We define happiness at work as feeling an overall sense of enjoyment at work, being able to gracefully handle setbacks, connecting with colleagues, coworkers, clients, customers and knowing that your work matters to yourself and your organization.
Below are some of the facts on how to be happy at work.
Our purpose is a reflection of our core values, and we feel more purposeful at work when our everyday behaviours and decisions align with those values. As individuals, bringing more passion and purpose to work can mean declaration ourselves in formulating and conducting our day-to-day tasks connecting what we do to what we believe in and care about.
If you are in a position of influence, you can promote purpose by making core values explicit at the workplace, and implementing policies that align people’s day-to-day experiences with core values.
There are three main ways to increase engagement at work. First, fold in some playfulness, creativity, and levity.
Second, give people more ownership over their day-to-day schedule, tasks, and professional development, and build in opportunities to learn and grow.
Finally, adopt a restless schedule and make space for the immersive, lose-track-of-time experience of flow at work.

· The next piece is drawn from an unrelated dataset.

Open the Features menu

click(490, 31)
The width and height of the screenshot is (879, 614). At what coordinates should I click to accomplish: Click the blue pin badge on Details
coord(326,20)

The ability to handle, adapt to, and productively learn from setbacks, failures, and disappointments is critical to overall happiness at work. Flexibility doesn’t mean trying to prevent difficulties, extinguish stress, or avoid confrontation; it means being able to manage challenges at work with authenticity and grace. To strengthen your flexibility at work, perhaps the most promising technique is to get better mindfulness. Mindfulness can be a starting point for revising our learned habits of self-criticizing or blaming others or getting preoccupied about past or future defeats, that make it hard to manage difficult moments at work.
Finally, we’re happier at work when we tap into our natural tendency towards kindness orienting our thoughts, feelings, and actions towards care for others and genuinely supportive social bonds. Being kind at work involves treating others with dignity and respect, extending empathy and compassion, practising appreciation, and constructively managing conflicts, being civil means build trust sharing resources, feedback, and credit; and being a good listener.